Mr. Buffett described punch card investing in the following way:
I could improve your ultimate financial welfare by giving you a ticket with only twenty slots in it so that you had twenty punches–representing all the investments that you got to make in a lifetime. And once you’d punched through the card, you couldn’t make any more investments at all. Under those rules, you’d really think carefully about what you did and you’d be forced to load up on what you’d really thought about. So you would do so much better.
So, punch card investing is only making 20 investment decisions over the course of a lifetime. The idea behind limiting the number of investment decisions that an investor makes is very rational. Financial markets are extremely competitive and you are not likely to find inefficiencies or mispricings very often. So, on the rare occasions when you do find mispricings or inefficiencies, you need to be ready to act in size. You need to be able to buy up a boatload of these investments. And if you’re only going to buy 20 or so investments over the course of your life, you need to know these investment situations very well and have a strong belief that they are going to substantially outperform over time. (Please note that these 20 punch card investments would be considered active investments.)
These punch card investments need to be like shooting fish in a barrel. On the few occasions when you come across one of these investment opportunities, it needs to be so obvious that it should be purchased, it should be like shooting fish in a barrel. In other words, it should be a no-brainer.
Charlie Munger, Warren Buffett’s partner and Berkshire Hathaway Vice Chairman, had this to say about his success:
I didn’t get to where I am by going after mediocre opportunities.
So let’s take a minute and discuss what kind of investments would fall into these punch card investments. These investments should have a few commonalities. At this point I’ll paraphrase some investment thoughts from Warren Buffett. He says that when you’re investing, you should look for four things:
- The investment should be one that you understand completely.

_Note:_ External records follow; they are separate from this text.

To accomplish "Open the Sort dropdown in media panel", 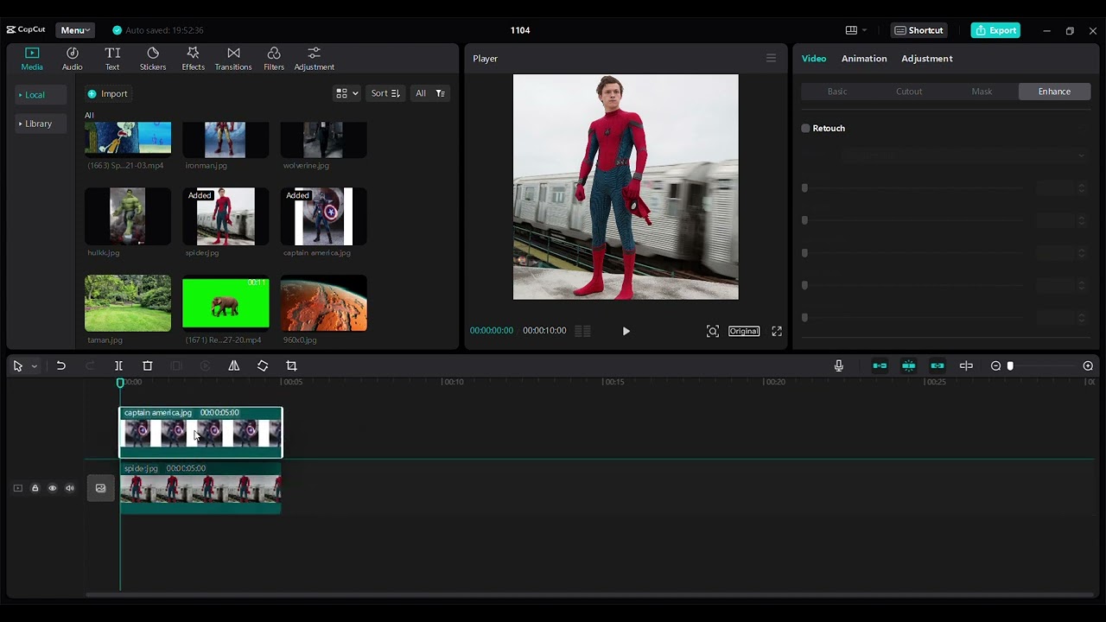I will click(385, 93).
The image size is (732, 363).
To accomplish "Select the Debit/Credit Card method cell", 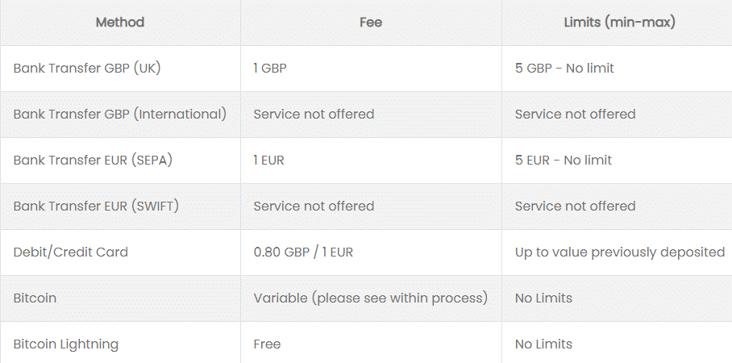I will pyautogui.click(x=71, y=252).
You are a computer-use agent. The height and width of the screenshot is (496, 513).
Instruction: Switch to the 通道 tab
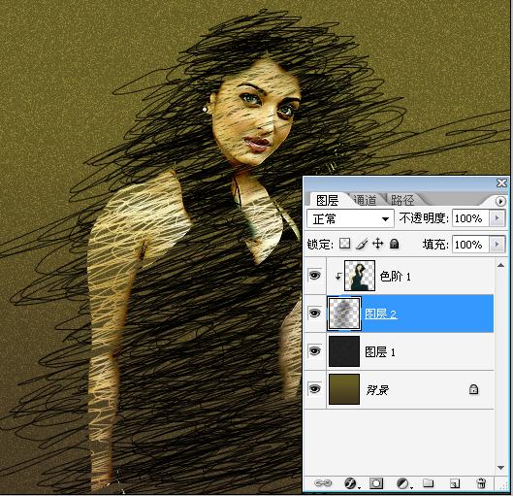click(366, 200)
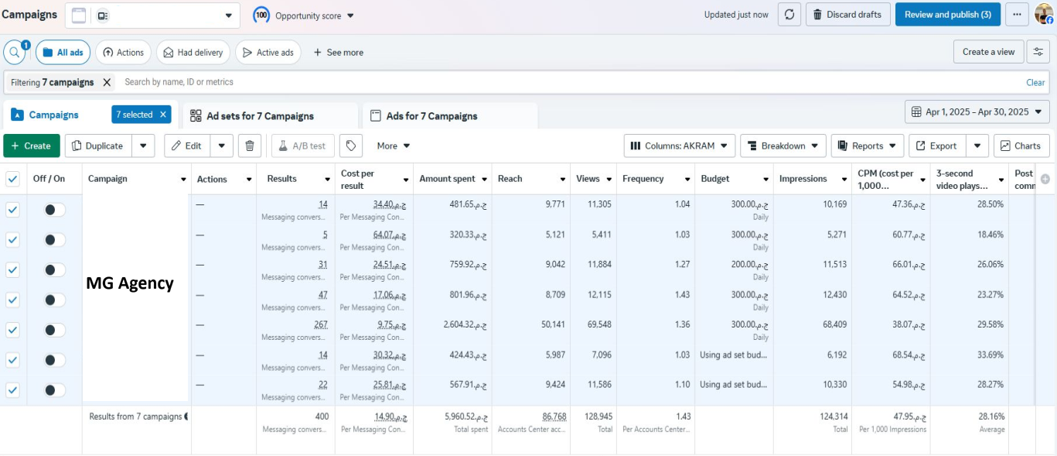Open the date range Apr 1–30 picker

(977, 112)
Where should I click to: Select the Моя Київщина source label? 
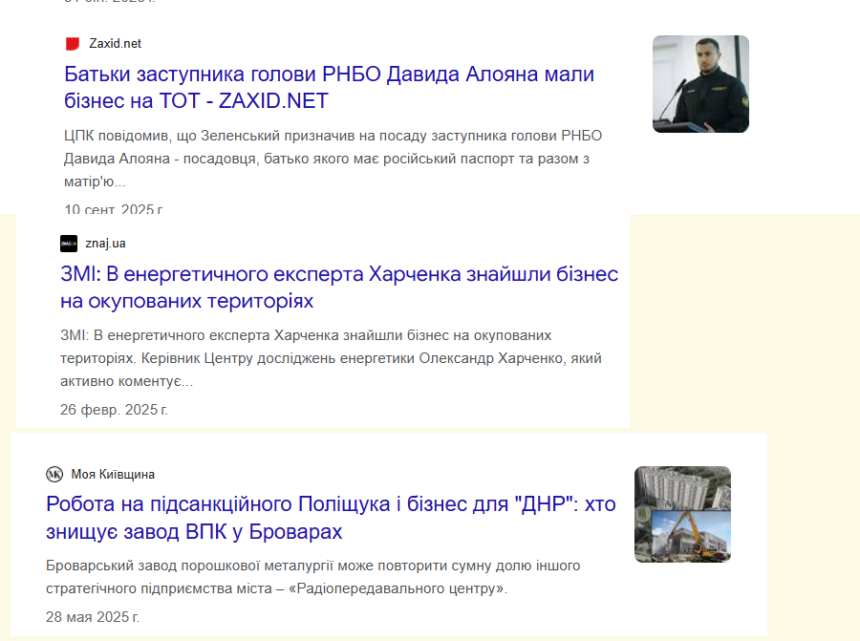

In other words, you should be able to understand what the business does and the economics of the business and the industry.
- The company should have favorable long-term economics. In other words, it should have an economic moat around it that allows it to achieve high returns year after year.
- The company’s management should be able and trustworthy. Stated a little differently, management should be good at their jobs and honest. (I can’t emphasize this one enough . You may think that you have a great business on your hands, but if people at the helm are steering the ship the wrong way, it may all end in disaster.)
- The investment should be one that you can purchase at a reasonable price (or, if you’re lucky, at an unreasonably low price). In other words, investments should be purchased at reasonable/attractive valuations.
The second part of punch card investing is just as important. It’s the level of thought that needs to go into these 20 or so investments that you make over your lifetime. The idea here is that if you’re only investing in 20 or so different situations over the course of your life, you will spend a lot of time thinking about these situations and understanding them completely — inside and out. This is extremely important because after you invest in a situation, you need to have the fortitude to stick out any price declines that may come your way. When these price declines hit, you’ll need to be sure that what you’re investing in has way more value than the current price. This will give you the certainty, fortitude, and patience to wait out any price declines and eventually realize a gain on your investment (assuming that your original thesis and research is correct).
Punch card investing is not exciting or flashy. It requires diligence, patience and the right temperament. However, this method of investing, if practiced judiciously, can lead to extraordinary investment results.